To live decently

The headline in one of our local newspapers was “How much do you need to live decently?” My first question was “What exactly does that mean?” not only because it was a new word for me—décemment—but also because it would seem fairly subjective as far as what could be considered as a reasonable standard of living. Sure enough, a definition was there in the next paragraph, “households have the capacity to participate effectively in social life without the risk of experiencing significant deprivation”. Spoken like a true economist which is not surprising since the study’s author, Pierre Concialdi, does indeed have that title at the l’Institut de Recherches Economiques et Sociales (IRES), just outside of Paris. So, I had to read further.

Dinner with friends

Seeing the methodology used by the IRES made it easier to understand how they achieved their goal of setting a monthly amount that an individual or a family must spend to be an active participant in life in France.
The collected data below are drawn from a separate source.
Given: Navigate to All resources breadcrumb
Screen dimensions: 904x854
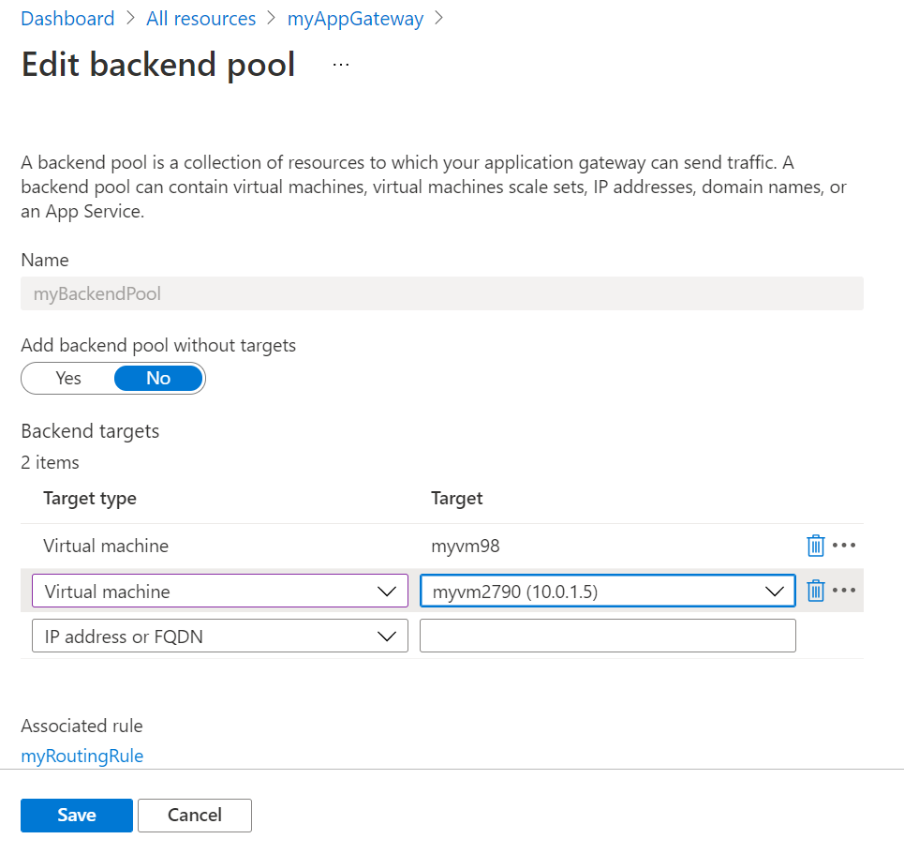Looking at the screenshot, I should 200,19.
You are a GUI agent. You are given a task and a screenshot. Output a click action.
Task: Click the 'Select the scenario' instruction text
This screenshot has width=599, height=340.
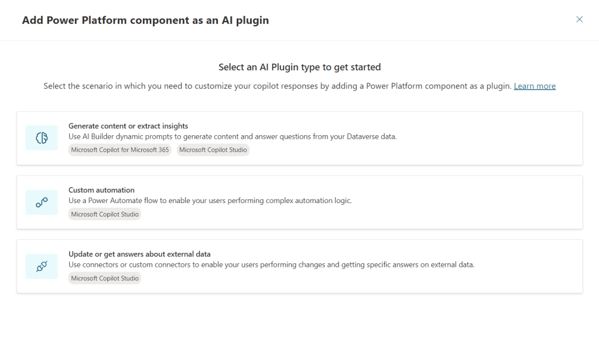coord(278,86)
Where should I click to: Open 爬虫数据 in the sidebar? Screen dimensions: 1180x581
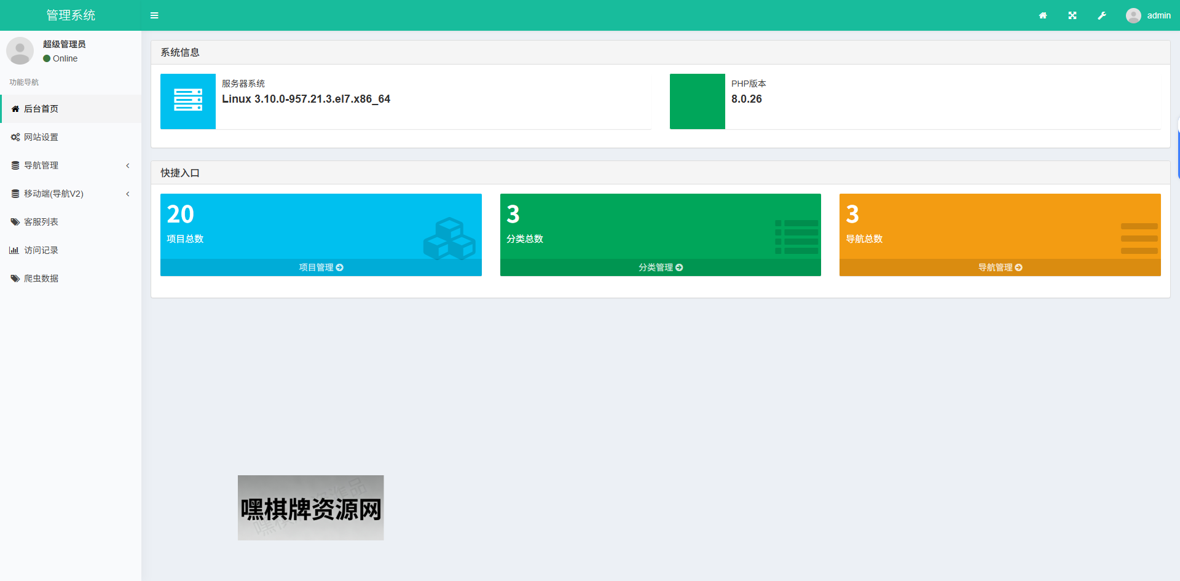pyautogui.click(x=41, y=279)
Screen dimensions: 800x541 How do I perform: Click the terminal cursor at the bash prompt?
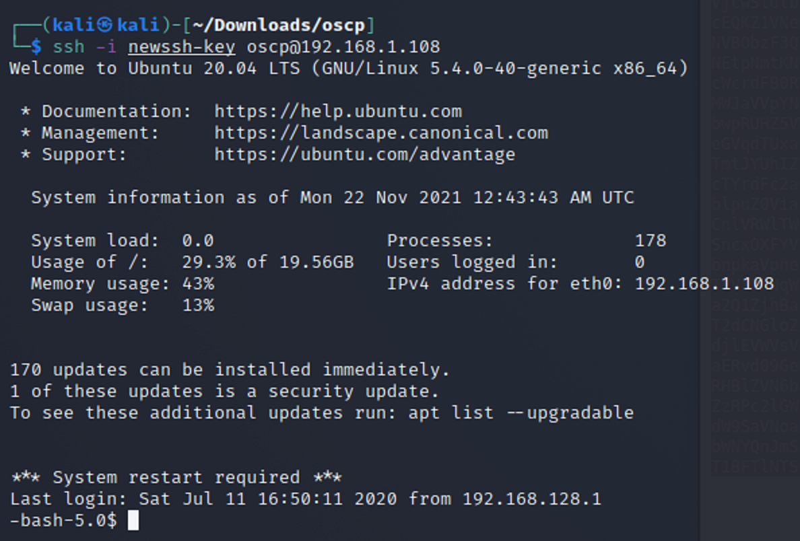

First there were the basic living expenses that I had seen in a report from CSA Research that are about 1,059 € per household. Then we have the additional expenses that Mr. Concialdi calls, “the essentials of life in society, such as invitations to friends, cultural outings or vacations.” While noting that these are not vital, he says that they contribute to being fully integrated into the community. In total, then, an individual would need a monthly income of 1,630 € while a household of 2 adults and 2 children would require 3,744 €.

Sailing on the Dordogne River

When we’re in contact with blog readers who are serious about making a move to France, they are understandably concerned about the budget. You can see what we spend each month on the tab above labeled “Budget” where you will also find what a few other expats spend as well. Two important factors that contribute to our being able to live “decently” are that we own our home so there’s no mortgage to pay and we don’t own a car so our transportation costs are minimal. A new pair of shoes and an annual city bus pass at 15 € are quite affordable.

At the market

On the subject of budgets, I’d read that about 60% of the food consumed in France is purchased from supermarkets. While we shop there for coffee and cleaning supplies, at least 90% of what we eat at home comes from the Saturday market where we can still find some fruits and vegetables for 1 € per kilo that would equate to about 50 cents per pound in the US. By chance, then, we keep our expenses in check while we’re being “integrated into the community” as the trade organization l’Institut de Lliaisons des Entreprises de Consommation seems to agree that “France’s food markets are a cultural experience in their own right – AND they are often cheaper than supermarkets.” Good shopping and bon appétit!

Photo notes: The featured photo across the top is from a vacation in Rochefort-en-Terre and in the first paragraph is Josephine Baker’s Château des Milandes.